[Instructions to follow] Only the lines from the one containing "Screen dimensions: 886x499" through the final line of the entries below are wanted, each copied exactly.

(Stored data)
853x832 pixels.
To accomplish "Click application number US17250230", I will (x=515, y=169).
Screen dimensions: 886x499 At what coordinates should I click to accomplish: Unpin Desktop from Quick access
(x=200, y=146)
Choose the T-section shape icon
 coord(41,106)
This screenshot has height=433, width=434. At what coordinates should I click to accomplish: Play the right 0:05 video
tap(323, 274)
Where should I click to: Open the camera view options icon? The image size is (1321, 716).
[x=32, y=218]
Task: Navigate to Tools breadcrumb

[Answer space]
Screen dimensions: 886x499 At what coordinates should I click to accomplish: Unpin Desktop from Quick access
(x=200, y=146)
Choose the T-section shape icon
 coord(41,106)
This screenshot has height=433, width=434. At what coordinates should I click to accomplish: Play the right 0:05 video
tap(323, 274)
Where should I click to: Open the camera view options icon? The image size is (1321, 716).
[x=32, y=218]
Task: Navigate to Tools breadcrumb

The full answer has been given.